7 mois de mobilisation ont permis d’imposer à la préfecture la régularisation des 27 Chronopost et le dépôt collectif, pour examen, de 129 dossiers de travailleurs hors Chronopost. Les discussions avec la Préfecture ont été interrompues par le confinement. Elles ont repris en mai, mais sur des bases moins favorables que celles des engagements pris en janvier. A ce jour, 46 régularisations hors Chronopost ont été obtenues. C’est un autre acquis historique de cette lutte : que des travailleurs hors de l’entreprise ciblée soient aussi régularisés. C’est la conception solidaire de la lutte qui a permis ces régularisations.

La lutte continue

Il reste 83 demandes de régularisations non satisfaites, pour lesquelles la lutte continue. Tant de façon spécifique qu’avec l’ensemble du mouvement des sans-papiers et la participation des régularisés, de toutes les forces du CTSPV (qui s’est considérablement développé) et des soutiens (SUD PTT et Solidaires) :

  • manifestation le 3 juillet, où 700 travailleurs sans-papiers (et leurs soutiens) ont défilé du site de Chronopost à la Préfecture de Créteil ;
  • manifestation de 400 sans-papiers, le 8 août au Marché international de Rungis ;
  • cortèges importants lors des manifestations parisiennes : 30 mai, 20 juin, 24 août (St Bernard)…
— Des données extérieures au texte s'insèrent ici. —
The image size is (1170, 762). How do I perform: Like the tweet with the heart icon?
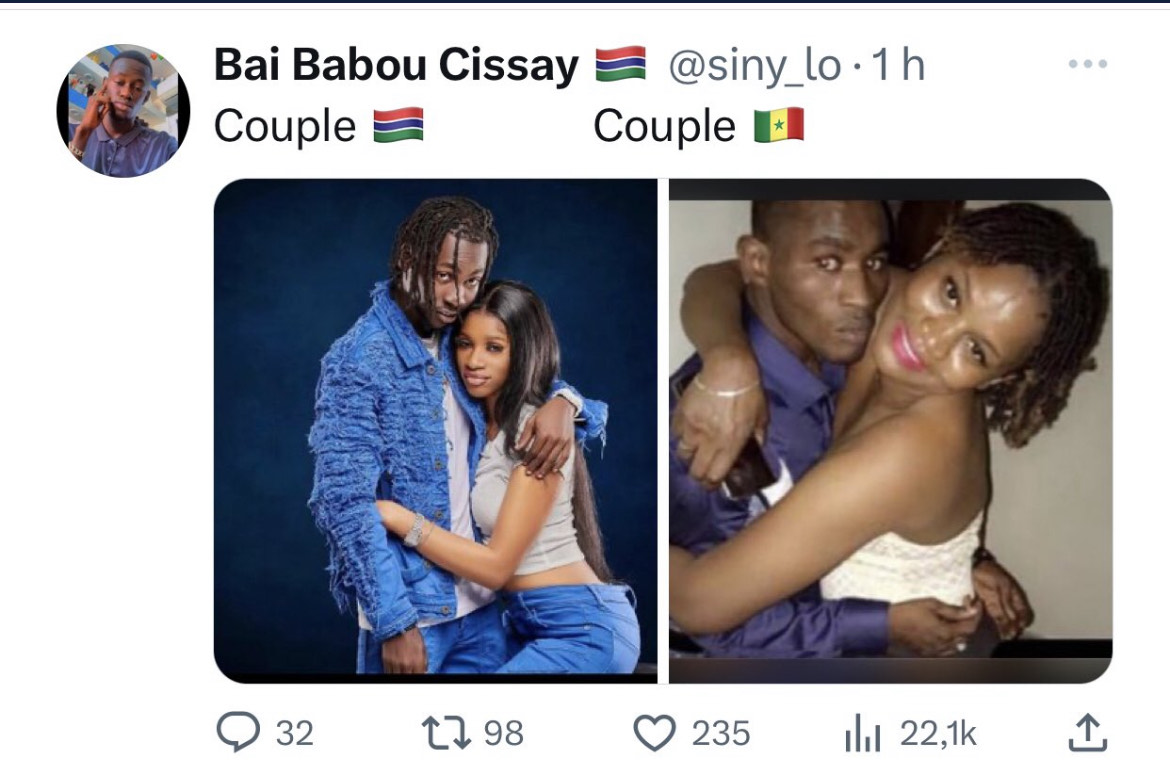click(654, 732)
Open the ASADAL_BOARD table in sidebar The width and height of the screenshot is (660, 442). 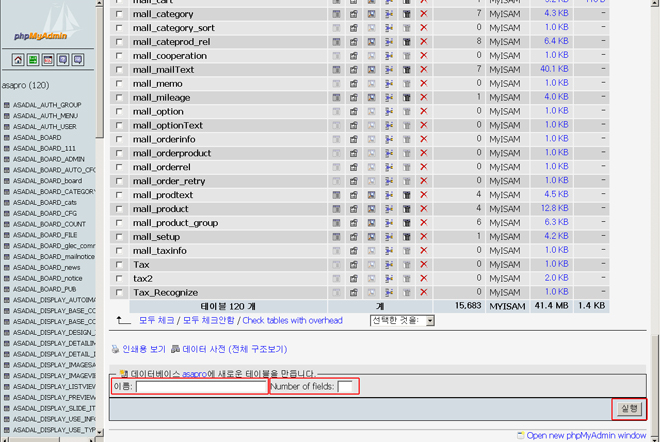pos(40,138)
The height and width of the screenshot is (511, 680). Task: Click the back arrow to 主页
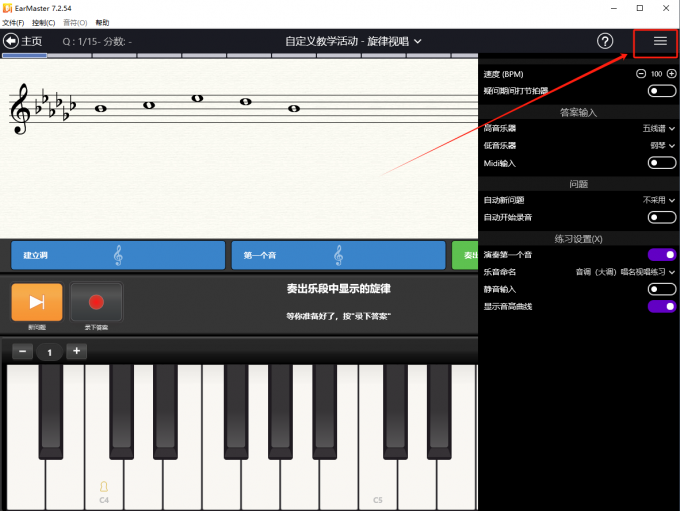[12, 41]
Avec la carte de séjour, les camarades peuvent cotiser en leur nom à la Sécurité sociale, et ne plus être à la merci d’un contrôle policier. Ils peuvent faire des allers-retours «au pays », pour retrouver leurs proches ….

Peut-être faut-il relever ce qui a fonctionné dans cette lutte, pour penser un autre monde :

  • Une lutte auto-organisée dans la durée.
  • Un réseau militant de soutien présent quotidiennement pendant 7 mois. Présence pour calmer les ardeurs répressives, mais aussi pour assurer le ravitaillement et le matériel. Mais sans jamais de substitution… Sans oublier des dizaines de gestes spontanés de salarié·es passant déposer des fruits, des boissons, etc.
  • Un arc politique très large (PS/Générations/PCF/FI/PRCF/NPA/LO/UCL…) qui, lui aussi, a permis de calmer les ardeurs répressives ; mais qui a également joué un rôle complémentaire dans les échanges avec le Préfet (sans substitution avec les représentants de la lutte). Sans oublier, l’apport matériel conséquent (WC chimiques, ramassage des ordures, etc.).
  • Un soutien syndical très fort de SUD PTT et Solidaires.

Donc, ne boudons pas notre joie d’une si belle victoire de travailleurs avec lesquels il convient de construire leur syndicalisation…


[1] Nom correspondant au titre de séjour ou pièce d’identité nationale emprunté à un tiers lors de l’embauche.

[2] Slogan dans les manifs des sans –papiers.